Lazy Metrics¶

spark-bestfit supports lazy metric evaluation with true on-demand computation. KS/AD metrics are computed only when you actually need them, providing significant performance improvements for model selection workflows.

Metric Computation Cost¶

Not all goodness-of-fit metrics have the same computational cost:

Metric	Cost	Notes
SSE	Fast (~ms)	PDF evaluation at histogram bins
AIC / BIC	Fast (~ms)	Log-likelihood sum
KS-statistic	Moderate (~100ms)	O(n log n) sort + CDF computation
AD-statistic	Slow (~200-500ms)	O(n log n) sort + 2n log operations

With ~90 distributions (default), computing KS/AD for all can add 20-50 seconds to the total fitting time. With lazy metrics, you only pay this cost for the distributions you actually access.

Using Lazy Metrics¶

Enable lazy metrics to skip initial KS/AD computation during fitting:

Using FitterConfig (v2.2+, recommended):

from spark_bestfit import DistributionFitter, FitterConfigBuilder

fitter = DistributionFitter(spark)

# Build config with lazy metrics
config = FitterConfigBuilder().with_lazy_metrics().build()

# Fast fitting: skip KS/AD computation initially
results = fitter.fit(df, "value", config=config)

# Check if results are lazy
print(results.is_lazy)  # True

# Get best by AIC - fast, no KS/AD needed
best_aic = results.best(n=1, metric="aic")[0]
print(best_aic.ks_statistic)  # None (not computed yet)

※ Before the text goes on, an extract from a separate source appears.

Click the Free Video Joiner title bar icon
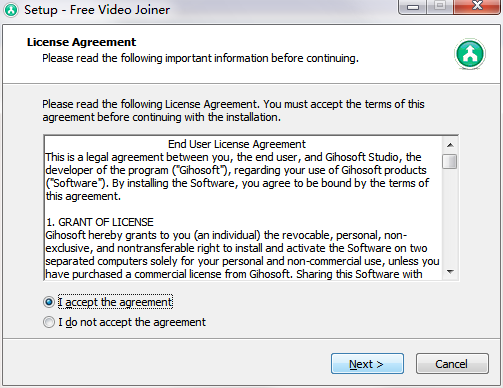Screen dimensions: 503x388 point(11,10)
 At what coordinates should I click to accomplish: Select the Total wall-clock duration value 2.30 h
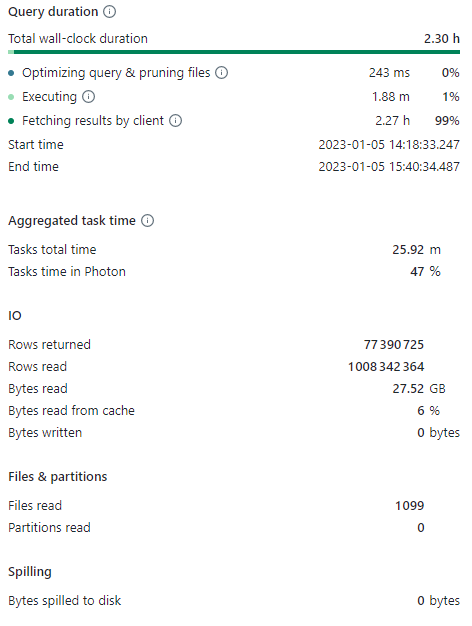(x=442, y=39)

# Get best by KS - triggers ON-DEMAND computation!
best_ks = results.best(n=1, metric="ks_statistic")[0]
print(best_ks.ks_statistic)  # 0.0234 (computed value!)

Using parameter directly:

# Alternatively, pass lazy_metrics parameter directly
results = fitter.fit(df, "value", lazy_metrics=True)

Key insight: When you call best(metric="ks_statistic") with lazy results, spark-bestfit automatically:

Gets top N*3 candidates sorted by AIC (fast, already computed)
Computes KS/AD only for those candidates (not all ~90 distributions)
Re-sorts by actual KS and returns top N

This means you get correct results while computing metrics for only ~5% of distributions.

Materializing All Metrics¶

If you need all metrics computed (e.g., before unpersisting the source DataFrame), use the materialize() method:

# Fit with lazy metrics
results = fitter.fit(df, "value", lazy_metrics=True)

# Fast model selection
best_aic = results.best(n=1, metric="aic")[0]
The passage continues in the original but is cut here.